At this point, we have a complete data analysis pipeline. Very cool. But how do we make it run as efficiently as possible?

Running in parallel

Up to this point, Snakemake has printed out an interesting message whenever we run our pipeline.

Provided cores: 1
Rules claiming more threads will be scaled down.

So far, Snakemake has been run with one core. Let’s scale up our pipeline to run in parallel. The only change we need to make is run Snakemake with the -j argument. -j is used to indicate number of CPU cores available, and on a cluster, maximum number of jobs (we’ll get to that part later).

snakemake clean
snakemake -j 4    # 4 cores is usually a safe assumption when working on a laptop/desktop
Provided cores: 4
Rules claiming more threads will be scaled down.
# more output follows

Our pipeline ran in parallel and finished roughly 4 times as quickly! The takeaway here is that all we need to do to scale from a serial pipeline is run snakemake with the -j option.

How many CPUs does your computer have?

Now that we can have our pipeline use multiple CPUs, how do we know how many CPUs to provide to the -j option? Note that for all of these options, it’s best to use CPU cores, and not CPU threads.
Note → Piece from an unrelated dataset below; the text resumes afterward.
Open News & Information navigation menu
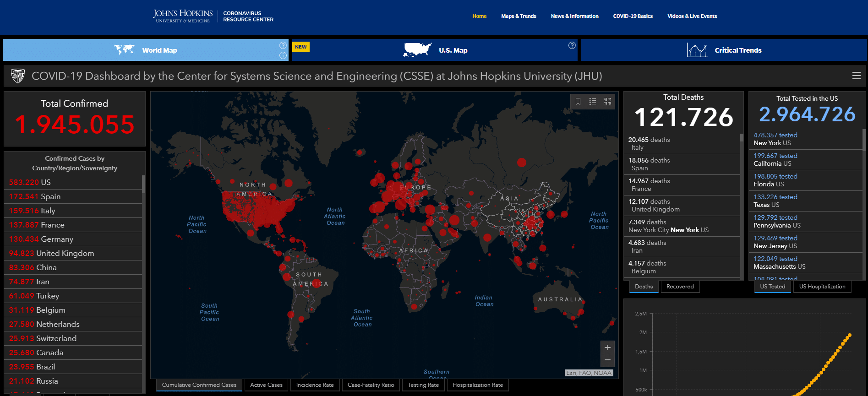Image resolution: width=868 pixels, height=396 pixels. pyautogui.click(x=574, y=16)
Linux - You can use the lscpu command.

All platforms - Python’s psutil module can be used to fetch the number of cores in your computer. Using logical=False returns the number of true CPU cores. logical=True gives the number of CPU threads on your system.

import psutil
psutil.cpu_count(logical=False)

Managing CPUs

Each rule has a number of optional keywords aside from the usual input, output, and shell/run. The threads keyword is used to specify how many CPU cores a rule needs while executing. Though in reality CPU threads are not quite the same as CPU cores, the two terms are interchangeable when working with Snakemake.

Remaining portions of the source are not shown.